-------- PASSAGE GIVEN --------

Probability Question (1 Viewer)

[redfield]

A probability question from the 2003 HSC Exam. I have found some differing solutions from from popular textbooks, and am not sure which one is correct:

Q:4.(c) A hall has n doors. Suppose that n people choose any door at random to enter the hall.
(i) In how many ways can this be done?
(ii) What is the probability that at least one door will not be chosen by any of the people?

My Answer
(i) n^n ways
(ii) Consider conjugate event:
i.e. P(E) = 1 - P(people going through separate doors)
= 1 - (n!)/(n^n)

A solution given by one of my textbooks has for (ii) P = (1^n + 2^n + ... + (n-1)^n) / (n^n).

Is anyone able to verify my answer? Cheers in advance.

 

[lolokay]

i'm pretty sure your solution is correct

 

[LordPc]

(i) In how many ways can this be done?

each person has n choices, and there are n people, so yea n^n

(ii) What is the probability that at least one door will not be chosen by any of the people?

one door not unchosen
= All cases - no doors unchosen
= n^n - n!

P(no doors unchosen) is
first person can choose any door, so n choices.
2nd person has to pick a unique door so n-1 choices (since there are n doors and people, if there is a single double up, we will get 1 door not chosen.)
4rd person has to pick another door, so n-2 choices

so P(no doors unchosen) = n!

so there are n^n-n! cases, and for the probability, you divide by all cases,

so (n^n-n!)/n^n, which is what you got

so yea, u got it right

--------

- [WRITTEN EXERCISE 1]:
In the rows running from the line containing "Click the hamburger Navigation bar icon" down to the line containing "Tap the orange", substitute "Directive" for "Instruction" and reproduce those lines with nothing else changed.
These rows are unrelated to the probability thread above.

-------- LISTED RECORDS --------

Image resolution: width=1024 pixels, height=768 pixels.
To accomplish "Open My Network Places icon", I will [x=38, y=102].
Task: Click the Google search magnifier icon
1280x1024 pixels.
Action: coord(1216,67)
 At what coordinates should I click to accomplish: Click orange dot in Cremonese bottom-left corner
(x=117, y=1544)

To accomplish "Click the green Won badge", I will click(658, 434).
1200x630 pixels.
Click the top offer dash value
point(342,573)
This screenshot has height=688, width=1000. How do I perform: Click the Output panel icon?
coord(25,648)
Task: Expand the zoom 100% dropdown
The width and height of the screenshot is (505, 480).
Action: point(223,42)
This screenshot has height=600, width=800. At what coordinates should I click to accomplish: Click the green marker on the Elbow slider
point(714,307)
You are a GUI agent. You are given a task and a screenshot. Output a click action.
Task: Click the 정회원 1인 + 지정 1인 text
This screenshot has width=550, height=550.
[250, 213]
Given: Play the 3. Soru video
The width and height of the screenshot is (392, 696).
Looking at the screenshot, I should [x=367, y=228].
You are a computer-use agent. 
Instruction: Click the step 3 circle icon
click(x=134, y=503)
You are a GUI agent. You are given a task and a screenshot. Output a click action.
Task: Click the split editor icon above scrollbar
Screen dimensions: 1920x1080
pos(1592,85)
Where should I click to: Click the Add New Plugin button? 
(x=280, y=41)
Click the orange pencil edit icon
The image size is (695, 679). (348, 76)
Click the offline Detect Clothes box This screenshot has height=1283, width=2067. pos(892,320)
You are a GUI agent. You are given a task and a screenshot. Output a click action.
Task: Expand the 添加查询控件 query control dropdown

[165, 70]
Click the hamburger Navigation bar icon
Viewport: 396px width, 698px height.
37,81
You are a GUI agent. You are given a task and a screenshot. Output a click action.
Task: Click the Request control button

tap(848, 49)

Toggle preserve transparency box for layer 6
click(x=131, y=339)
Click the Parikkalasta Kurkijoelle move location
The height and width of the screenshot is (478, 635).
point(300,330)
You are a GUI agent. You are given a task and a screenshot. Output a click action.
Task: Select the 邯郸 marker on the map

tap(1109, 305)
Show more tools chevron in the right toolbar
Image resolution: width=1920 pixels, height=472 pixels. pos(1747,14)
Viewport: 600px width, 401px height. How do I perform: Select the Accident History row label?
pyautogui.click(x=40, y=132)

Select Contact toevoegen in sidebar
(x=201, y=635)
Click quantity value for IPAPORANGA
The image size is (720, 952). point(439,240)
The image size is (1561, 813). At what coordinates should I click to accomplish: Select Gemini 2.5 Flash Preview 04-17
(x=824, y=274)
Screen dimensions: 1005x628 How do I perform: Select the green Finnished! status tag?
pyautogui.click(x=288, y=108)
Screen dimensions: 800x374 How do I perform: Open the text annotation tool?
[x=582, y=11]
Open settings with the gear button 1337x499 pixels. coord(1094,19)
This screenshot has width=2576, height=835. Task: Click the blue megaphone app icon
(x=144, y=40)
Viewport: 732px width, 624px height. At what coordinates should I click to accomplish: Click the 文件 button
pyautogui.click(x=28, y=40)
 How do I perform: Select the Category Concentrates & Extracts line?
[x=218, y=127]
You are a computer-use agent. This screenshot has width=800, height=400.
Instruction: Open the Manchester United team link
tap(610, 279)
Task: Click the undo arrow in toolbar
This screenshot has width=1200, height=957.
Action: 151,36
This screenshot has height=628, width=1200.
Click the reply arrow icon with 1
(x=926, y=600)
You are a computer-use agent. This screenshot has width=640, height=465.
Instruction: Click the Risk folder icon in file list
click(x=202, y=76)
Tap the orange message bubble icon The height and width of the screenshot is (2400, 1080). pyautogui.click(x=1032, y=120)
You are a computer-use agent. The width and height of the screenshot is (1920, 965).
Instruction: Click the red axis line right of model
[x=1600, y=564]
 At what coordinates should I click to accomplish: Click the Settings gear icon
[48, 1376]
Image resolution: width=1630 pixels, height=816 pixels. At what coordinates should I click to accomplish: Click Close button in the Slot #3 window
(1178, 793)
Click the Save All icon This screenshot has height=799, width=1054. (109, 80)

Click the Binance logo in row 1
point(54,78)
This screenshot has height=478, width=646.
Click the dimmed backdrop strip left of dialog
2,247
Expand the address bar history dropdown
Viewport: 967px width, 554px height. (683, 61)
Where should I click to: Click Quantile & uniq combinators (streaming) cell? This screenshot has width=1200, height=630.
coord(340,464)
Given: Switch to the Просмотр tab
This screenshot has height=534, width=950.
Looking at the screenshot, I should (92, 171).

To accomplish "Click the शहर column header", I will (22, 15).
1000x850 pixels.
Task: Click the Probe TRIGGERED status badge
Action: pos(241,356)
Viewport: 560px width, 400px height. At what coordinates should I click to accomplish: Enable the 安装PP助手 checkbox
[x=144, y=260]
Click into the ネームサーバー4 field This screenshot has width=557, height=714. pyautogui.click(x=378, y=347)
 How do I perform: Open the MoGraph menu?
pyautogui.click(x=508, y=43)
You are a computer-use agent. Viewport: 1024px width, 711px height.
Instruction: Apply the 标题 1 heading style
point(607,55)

--------

- [WRITTEN EXERCISE 2]:
According to the probability thread, which exam is the hall-and-doors question from?

- [WRITTEN REPLY 1]:
Click the hamburger Navigation bar icon
Viewport: 396px width, 698px height.
37,81
You are a GUI agent. You are given a task and a screenshot. Output a click action.
Task: Click the Request control button

tap(848, 49)

Toggle preserve transparency box for layer 6
click(x=131, y=339)
Click the Parikkalasta Kurkijoelle move location
The height and width of the screenshot is (478, 635).
point(300,330)
You are a GUI agent. You are given a task and a screenshot. Output a click action.
Task: Select the 邯郸 marker on the map

tap(1109, 305)
Show more tools chevron in the right toolbar
Image resolution: width=1920 pixels, height=472 pixels. pos(1747,14)
Viewport: 600px width, 401px height. How do I perform: Select the Accident History row label?
pyautogui.click(x=40, y=132)

Select Contact toevoegen in sidebar
(x=201, y=635)
Click quantity value for IPAPORANGA
The image size is (720, 952). point(439,240)
The image size is (1561, 813). At what coordinates should I click to accomplish: Select Gemini 2.5 Flash Preview 04-17
(x=824, y=274)
Screen dimensions: 1005x628 How do I perform: Select the green Finnished! status tag?
pyautogui.click(x=288, y=108)
Screen dimensions: 800x374 How do I perform: Open the text annotation tool?
[x=582, y=11]
Open settings with the gear button 1337x499 pixels. coord(1094,19)
This screenshot has width=2576, height=835. Task: Click the blue megaphone app icon
(x=144, y=40)
Viewport: 732px width, 624px height. At what coordinates should I click to accomplish: Click the 文件 button
pyautogui.click(x=28, y=40)
 How do I perform: Select the Category Concentrates & Extracts line?
[x=218, y=127]
You are a computer-use agent. This screenshot has width=800, height=400.
Directive: Open the Manchester United team link
tap(610, 279)
Task: Click the undo arrow in toolbar
This screenshot has width=1200, height=957.
Action: 151,36
This screenshot has height=628, width=1200.
Click the reply arrow icon with 1
(x=926, y=600)
You are a computer-use agent. This screenshot has width=640, height=465.
Directive: Click the Risk folder icon in file list
click(x=202, y=76)
Tap the orange message bubble icon The height and width of the screenshot is (2400, 1080). pyautogui.click(x=1032, y=120)

- [WRITTEN REPLY 2]:
The 2003 HSC Exam.